* BEGIN *

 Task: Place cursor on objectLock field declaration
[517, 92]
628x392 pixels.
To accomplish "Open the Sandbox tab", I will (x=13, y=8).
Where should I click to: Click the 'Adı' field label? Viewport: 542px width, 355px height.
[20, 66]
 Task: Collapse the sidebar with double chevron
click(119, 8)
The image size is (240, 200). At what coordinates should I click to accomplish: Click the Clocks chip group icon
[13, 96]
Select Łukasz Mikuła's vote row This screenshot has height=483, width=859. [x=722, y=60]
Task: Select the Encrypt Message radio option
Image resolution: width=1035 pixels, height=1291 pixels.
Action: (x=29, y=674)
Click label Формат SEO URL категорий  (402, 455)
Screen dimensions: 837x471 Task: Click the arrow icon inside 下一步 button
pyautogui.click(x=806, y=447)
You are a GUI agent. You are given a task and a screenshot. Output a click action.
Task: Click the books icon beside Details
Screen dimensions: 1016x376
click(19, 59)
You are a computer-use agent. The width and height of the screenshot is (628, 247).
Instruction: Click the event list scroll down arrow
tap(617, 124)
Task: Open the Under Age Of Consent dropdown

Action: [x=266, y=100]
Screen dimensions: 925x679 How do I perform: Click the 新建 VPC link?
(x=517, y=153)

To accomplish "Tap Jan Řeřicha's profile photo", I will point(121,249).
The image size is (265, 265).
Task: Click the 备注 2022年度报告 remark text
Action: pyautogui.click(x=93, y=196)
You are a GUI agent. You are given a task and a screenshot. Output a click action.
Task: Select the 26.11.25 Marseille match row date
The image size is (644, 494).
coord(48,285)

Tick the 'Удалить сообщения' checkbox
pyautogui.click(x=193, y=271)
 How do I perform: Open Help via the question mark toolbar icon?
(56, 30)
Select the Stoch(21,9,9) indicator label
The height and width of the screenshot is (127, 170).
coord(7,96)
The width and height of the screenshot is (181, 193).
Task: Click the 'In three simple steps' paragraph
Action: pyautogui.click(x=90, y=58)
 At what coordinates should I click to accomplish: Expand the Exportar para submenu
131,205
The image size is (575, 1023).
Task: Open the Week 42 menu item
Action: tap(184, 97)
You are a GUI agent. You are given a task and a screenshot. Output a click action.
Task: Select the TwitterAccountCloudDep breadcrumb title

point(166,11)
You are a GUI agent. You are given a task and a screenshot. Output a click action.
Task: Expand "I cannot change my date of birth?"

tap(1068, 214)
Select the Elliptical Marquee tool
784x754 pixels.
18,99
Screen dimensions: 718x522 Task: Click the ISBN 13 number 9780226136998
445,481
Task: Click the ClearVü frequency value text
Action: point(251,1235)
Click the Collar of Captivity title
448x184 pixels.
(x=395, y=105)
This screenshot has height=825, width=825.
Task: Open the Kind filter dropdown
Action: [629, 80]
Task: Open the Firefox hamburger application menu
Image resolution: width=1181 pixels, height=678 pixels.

* END *

* What you need to do
Which lines of the records above contain the string "width"? Pull out each of those lines in full, counting only matches with the same capitalization.

* Correct result
Where should I click to: Click the 'Adı' field label? Viewport: 542px width, 355px height.
Select Łukasz Mikuła's vote row This screenshot has height=483, width=859. [x=722, y=60]
Image resolution: width=1035 pixels, height=1291 pixels.
You are a computer-use agent. The width and height of the screenshot is (628, 247).
The height and width of the screenshot is (127, 170).
The width and height of the screenshot is (181, 193).
This screenshot has height=825, width=825.
Image resolution: width=1181 pixels, height=678 pixels.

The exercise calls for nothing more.